■ **Aim**
Copy out the records from the very first line through the line containing "pos(542,585)", including both ends.

■ **The data**
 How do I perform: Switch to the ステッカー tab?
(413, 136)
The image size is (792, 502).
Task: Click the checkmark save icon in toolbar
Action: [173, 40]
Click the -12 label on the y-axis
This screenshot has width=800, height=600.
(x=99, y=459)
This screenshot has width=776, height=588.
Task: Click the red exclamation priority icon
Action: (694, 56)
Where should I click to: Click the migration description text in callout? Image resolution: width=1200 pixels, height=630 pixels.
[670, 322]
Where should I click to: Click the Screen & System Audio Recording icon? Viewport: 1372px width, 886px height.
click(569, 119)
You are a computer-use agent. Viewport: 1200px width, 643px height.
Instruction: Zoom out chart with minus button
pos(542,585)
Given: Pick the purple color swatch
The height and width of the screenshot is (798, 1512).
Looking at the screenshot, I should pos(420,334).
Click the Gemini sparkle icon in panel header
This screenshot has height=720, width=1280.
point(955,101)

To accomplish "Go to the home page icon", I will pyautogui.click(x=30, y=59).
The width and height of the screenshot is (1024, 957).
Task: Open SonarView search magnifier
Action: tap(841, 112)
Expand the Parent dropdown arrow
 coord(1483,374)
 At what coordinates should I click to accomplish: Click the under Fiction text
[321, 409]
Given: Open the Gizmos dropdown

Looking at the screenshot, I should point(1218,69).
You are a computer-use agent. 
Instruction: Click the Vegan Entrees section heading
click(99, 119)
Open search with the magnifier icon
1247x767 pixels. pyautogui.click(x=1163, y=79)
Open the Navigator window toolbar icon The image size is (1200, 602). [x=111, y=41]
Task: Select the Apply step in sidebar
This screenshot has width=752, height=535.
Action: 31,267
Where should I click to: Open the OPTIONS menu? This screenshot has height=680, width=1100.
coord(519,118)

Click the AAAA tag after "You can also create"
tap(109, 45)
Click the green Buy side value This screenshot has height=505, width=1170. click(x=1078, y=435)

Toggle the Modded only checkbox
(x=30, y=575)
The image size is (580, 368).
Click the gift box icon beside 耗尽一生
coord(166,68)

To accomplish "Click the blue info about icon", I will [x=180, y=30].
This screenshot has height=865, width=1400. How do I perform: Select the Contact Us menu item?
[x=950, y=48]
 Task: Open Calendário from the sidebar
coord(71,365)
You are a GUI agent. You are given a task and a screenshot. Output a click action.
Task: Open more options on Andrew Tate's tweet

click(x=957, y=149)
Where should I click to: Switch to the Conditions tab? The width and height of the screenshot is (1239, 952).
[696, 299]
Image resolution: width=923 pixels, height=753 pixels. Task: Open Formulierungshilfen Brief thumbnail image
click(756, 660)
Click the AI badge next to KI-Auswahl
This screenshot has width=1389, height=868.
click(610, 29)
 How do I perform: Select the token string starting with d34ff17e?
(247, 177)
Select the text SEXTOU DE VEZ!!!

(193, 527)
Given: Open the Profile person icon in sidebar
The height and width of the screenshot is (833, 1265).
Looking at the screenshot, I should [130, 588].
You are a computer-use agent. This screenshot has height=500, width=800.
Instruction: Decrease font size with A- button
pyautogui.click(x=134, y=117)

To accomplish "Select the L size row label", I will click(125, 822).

■ **Response below**
 How do I perform: Switch to the ステッカー tab?
(413, 136)
The image size is (792, 502).
Task: Click the checkmark save icon in toolbar
Action: [173, 40]
Click the -12 label on the y-axis
This screenshot has width=800, height=600.
(x=99, y=459)
This screenshot has width=776, height=588.
Task: Click the red exclamation priority icon
Action: (694, 56)
Where should I click to: Click the migration description text in callout? Image resolution: width=1200 pixels, height=630 pixels.
[670, 322]
Where should I click to: Click the Screen & System Audio Recording icon? Viewport: 1372px width, 886px height.
click(569, 119)
You are a computer-use agent. Viewport: 1200px width, 643px height.
Instruction: Zoom out chart with minus button
pos(542,585)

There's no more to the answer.